Stored records:
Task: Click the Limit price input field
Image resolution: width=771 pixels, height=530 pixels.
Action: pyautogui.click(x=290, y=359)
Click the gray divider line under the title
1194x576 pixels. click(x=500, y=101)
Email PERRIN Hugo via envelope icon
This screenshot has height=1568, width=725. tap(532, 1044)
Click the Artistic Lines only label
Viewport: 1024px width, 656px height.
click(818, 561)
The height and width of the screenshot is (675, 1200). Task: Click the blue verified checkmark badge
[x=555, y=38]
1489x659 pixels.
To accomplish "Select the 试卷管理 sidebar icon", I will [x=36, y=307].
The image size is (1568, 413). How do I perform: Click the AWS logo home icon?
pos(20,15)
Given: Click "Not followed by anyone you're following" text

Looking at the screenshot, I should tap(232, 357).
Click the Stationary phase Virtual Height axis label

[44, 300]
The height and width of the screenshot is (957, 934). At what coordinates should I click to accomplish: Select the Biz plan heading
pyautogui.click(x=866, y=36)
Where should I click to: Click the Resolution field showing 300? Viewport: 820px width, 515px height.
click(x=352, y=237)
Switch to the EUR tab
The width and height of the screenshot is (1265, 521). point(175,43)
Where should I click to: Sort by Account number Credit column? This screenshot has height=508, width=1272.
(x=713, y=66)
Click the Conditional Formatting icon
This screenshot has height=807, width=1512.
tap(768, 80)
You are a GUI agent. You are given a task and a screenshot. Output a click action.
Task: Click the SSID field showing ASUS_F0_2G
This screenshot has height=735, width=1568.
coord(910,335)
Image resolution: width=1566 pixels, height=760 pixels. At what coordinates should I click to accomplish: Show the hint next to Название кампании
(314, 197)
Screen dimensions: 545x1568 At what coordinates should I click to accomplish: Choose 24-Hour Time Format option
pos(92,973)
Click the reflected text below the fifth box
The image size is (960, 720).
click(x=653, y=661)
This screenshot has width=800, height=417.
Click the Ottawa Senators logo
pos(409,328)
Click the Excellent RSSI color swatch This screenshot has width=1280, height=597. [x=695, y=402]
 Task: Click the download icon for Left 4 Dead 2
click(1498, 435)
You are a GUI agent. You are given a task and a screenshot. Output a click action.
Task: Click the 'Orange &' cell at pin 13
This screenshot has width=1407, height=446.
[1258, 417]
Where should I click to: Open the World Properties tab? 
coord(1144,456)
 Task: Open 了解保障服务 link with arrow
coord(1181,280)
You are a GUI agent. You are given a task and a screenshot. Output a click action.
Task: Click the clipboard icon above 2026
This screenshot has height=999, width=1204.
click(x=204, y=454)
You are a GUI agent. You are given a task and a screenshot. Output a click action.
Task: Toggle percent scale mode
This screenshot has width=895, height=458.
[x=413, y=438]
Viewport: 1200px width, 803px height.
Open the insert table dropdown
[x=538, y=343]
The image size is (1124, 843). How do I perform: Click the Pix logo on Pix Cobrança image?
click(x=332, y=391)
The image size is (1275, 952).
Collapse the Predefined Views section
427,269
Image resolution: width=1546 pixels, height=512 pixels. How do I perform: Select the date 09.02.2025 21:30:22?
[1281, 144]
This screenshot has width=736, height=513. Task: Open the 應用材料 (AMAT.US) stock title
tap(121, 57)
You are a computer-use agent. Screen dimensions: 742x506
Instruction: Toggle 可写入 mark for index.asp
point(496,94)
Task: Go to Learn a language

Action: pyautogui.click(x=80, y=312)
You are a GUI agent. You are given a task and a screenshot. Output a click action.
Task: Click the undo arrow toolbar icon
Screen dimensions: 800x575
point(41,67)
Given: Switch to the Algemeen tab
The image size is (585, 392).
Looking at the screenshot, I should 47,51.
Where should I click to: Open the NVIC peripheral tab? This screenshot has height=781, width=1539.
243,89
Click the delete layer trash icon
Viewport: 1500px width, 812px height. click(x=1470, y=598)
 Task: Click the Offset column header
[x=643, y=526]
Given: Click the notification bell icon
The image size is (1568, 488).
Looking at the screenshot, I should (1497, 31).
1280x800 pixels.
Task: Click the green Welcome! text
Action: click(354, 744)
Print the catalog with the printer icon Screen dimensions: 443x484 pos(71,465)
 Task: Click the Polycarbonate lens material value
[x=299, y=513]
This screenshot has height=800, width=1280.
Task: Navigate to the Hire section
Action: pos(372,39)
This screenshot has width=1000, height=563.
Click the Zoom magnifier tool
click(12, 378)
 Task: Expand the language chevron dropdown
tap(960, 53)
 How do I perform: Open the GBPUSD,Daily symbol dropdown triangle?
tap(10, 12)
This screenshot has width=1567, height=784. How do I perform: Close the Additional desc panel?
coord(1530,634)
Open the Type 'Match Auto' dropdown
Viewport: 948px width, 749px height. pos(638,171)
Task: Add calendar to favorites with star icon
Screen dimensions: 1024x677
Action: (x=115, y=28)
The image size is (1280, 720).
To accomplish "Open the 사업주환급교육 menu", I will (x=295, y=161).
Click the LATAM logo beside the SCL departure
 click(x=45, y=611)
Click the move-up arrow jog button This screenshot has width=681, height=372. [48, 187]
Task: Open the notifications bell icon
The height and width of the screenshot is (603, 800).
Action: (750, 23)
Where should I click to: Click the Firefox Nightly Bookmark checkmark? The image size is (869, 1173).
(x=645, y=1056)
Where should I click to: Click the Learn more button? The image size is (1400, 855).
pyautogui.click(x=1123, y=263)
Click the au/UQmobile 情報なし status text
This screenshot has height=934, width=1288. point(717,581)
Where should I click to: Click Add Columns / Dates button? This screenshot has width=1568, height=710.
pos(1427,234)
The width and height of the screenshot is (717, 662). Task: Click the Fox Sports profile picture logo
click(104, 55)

*WORK ORDER*
In the entries, some lines may contain the word "will". Give how many do, as a number by itself.

*ANSWER TO THIS EXERCISE*
2